Here in Malta, we are given free healthcare services, diabetes supplies, and medicine, however this excludes CGMs and insulin pumps. These tools have not yet been fully introduced in Malta. However, through elaborate methods and hefty prices, some Maltese pay out of pocket for the use of CGMs. Knowing that the U.K. has better access to such diabetes technologies and having easier access to them made me feel more secure about spending a few months there.

Despite some slight differences in the type of healthcare supplies available in the U.K., the research I did around the National Healthcare System (NHS) truly put my mind at ease. I made a plan with my local endocrinologist to take enough medicine with me in case of differences in the brands available in the U.K. and to also assure myself that I have the full supply I require. Before leaving, I gave a briefing about diabetes to the friend who travelled with me so that she could fully understand what diabetes is and how to help me during a hypo or hyperglycaemic episode, if need be. This made both of us feel secure and prepared for the unexpected.

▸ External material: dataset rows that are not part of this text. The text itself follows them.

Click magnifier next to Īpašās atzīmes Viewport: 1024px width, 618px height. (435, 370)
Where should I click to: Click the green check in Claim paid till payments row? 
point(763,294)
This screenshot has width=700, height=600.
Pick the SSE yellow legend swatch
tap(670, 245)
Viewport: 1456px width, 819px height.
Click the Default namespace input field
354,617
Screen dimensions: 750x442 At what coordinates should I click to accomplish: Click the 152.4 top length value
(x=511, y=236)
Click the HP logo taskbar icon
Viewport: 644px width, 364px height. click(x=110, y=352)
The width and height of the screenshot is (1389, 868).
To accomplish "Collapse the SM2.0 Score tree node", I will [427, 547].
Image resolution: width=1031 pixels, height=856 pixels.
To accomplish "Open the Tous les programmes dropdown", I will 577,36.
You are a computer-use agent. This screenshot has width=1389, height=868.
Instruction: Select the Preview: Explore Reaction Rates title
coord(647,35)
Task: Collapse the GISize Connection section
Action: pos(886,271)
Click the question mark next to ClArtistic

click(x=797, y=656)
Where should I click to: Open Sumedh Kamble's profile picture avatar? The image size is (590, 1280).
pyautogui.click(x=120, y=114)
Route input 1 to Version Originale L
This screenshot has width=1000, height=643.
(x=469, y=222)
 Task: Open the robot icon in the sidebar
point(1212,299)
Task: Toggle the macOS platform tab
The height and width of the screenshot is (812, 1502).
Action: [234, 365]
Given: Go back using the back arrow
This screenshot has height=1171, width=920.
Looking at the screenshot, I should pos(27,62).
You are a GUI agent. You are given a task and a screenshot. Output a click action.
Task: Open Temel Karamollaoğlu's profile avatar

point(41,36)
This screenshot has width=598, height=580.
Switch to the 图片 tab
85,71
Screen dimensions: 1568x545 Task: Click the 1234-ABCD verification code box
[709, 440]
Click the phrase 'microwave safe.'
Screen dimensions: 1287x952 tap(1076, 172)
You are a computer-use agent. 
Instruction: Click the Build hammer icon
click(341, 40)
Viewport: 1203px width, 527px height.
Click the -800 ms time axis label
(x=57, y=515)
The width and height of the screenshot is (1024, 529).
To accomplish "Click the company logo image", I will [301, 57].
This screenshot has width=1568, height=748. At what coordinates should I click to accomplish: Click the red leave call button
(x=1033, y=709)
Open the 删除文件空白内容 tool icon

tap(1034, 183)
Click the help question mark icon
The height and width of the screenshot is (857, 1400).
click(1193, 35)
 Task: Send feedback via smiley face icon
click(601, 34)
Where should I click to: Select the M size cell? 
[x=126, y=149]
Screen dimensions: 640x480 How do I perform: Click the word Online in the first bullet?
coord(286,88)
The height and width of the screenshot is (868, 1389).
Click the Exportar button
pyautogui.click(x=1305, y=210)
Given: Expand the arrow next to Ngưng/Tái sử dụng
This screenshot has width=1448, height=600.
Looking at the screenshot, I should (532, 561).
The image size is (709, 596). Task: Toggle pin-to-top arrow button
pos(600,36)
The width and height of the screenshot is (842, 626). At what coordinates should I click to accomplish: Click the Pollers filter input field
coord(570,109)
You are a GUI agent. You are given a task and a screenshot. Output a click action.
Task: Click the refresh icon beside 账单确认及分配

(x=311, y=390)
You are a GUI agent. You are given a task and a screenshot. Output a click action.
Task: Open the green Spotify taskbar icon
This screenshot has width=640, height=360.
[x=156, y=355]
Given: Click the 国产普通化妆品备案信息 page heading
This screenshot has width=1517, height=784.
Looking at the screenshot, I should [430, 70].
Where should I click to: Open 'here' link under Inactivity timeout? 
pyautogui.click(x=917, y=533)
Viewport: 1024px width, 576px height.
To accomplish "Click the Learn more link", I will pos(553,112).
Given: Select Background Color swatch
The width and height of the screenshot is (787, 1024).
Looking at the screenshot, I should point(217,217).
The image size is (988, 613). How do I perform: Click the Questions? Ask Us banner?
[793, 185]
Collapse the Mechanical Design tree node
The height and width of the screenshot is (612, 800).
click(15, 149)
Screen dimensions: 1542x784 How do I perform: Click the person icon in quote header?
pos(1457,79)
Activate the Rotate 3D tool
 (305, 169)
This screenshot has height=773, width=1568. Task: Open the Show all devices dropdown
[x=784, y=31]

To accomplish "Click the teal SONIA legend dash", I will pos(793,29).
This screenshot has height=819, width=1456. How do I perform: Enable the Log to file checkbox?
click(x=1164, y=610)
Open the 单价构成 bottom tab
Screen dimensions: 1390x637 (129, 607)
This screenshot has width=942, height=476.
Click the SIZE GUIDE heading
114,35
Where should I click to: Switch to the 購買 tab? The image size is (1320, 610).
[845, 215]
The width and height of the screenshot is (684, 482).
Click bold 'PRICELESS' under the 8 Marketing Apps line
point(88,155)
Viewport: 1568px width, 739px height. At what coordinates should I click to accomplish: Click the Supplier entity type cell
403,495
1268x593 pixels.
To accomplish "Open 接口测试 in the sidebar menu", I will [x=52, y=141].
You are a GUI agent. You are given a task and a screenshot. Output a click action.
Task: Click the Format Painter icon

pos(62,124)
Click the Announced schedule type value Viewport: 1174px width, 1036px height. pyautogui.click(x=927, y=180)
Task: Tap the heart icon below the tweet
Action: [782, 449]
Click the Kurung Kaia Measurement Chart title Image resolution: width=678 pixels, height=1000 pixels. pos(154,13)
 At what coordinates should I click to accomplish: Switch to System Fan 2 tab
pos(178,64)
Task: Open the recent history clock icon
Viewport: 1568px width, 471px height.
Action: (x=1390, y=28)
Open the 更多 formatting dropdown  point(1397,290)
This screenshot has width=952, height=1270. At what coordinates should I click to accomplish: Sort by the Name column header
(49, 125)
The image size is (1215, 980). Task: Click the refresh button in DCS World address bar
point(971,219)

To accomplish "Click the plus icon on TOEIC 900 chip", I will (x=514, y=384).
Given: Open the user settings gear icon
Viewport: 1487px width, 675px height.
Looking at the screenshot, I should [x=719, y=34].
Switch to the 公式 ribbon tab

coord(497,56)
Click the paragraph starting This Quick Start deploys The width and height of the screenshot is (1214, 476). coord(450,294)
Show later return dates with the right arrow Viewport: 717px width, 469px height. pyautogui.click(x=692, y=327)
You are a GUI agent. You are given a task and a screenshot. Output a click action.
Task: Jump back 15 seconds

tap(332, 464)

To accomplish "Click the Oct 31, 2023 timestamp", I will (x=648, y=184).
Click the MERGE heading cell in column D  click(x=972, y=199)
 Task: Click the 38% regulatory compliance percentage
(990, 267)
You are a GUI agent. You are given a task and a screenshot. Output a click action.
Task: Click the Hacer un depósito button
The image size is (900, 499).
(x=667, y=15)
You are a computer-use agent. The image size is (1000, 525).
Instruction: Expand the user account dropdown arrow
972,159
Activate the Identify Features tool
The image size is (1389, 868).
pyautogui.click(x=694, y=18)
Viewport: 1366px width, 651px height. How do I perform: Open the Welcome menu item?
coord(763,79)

On January 5th 2019, we set off on one of the most unforgettable experiences I have ever had. I was positively surprised with the NHS, as although I heard various excellent reviews about them, I did not expect such efficiency with their system. Shortly after I applied for free medical services with my student eligibility, I was immediately called in for various check-ups like eye screening and vascular review. Although I had these services in Malta, I did not expect such services for a temporary resident there and with such short wait times!

However, my diabetes management there was not all plain sailing, especially due to the fact that I was in a new place, leading a different lifestyle, and adopting new eating habits. In Malta, I was used to getting around by cars and buses, while in Scotland I was walking to most places on a daily basis. The stress of moving to a new place and the usual stress from university also did not positively affect my diabetes management. To add onto this, I was frequently experiencing hypos at night, so much so that at one point I was no longer feeling hypos during my sleep. With thanks from the support I was getting from my local endocrinologist and diabetes nurse specialists, I was able to sort this issue out, amongst a few other issues that I was facing whilst living there.

I am grateful I was able to experience living independently in an entirely new country, meeting some of the most wonderful people from all around the world, and most importantly, doing what I love the most: travelling. I am thankful for all the encouragement I received from my family and friends, and also from my doctors and specialists who pushed me and gave me heart to not let such an opportunity pass by simply because of my diabetes. The most prominent lesson I learnt from this experience is that my diabetes should not dishearten or stop me from achieving anything that I truly desire to achieve, and I truly encourage others to do the same, as you never know what one fantastic opportunity could lead to.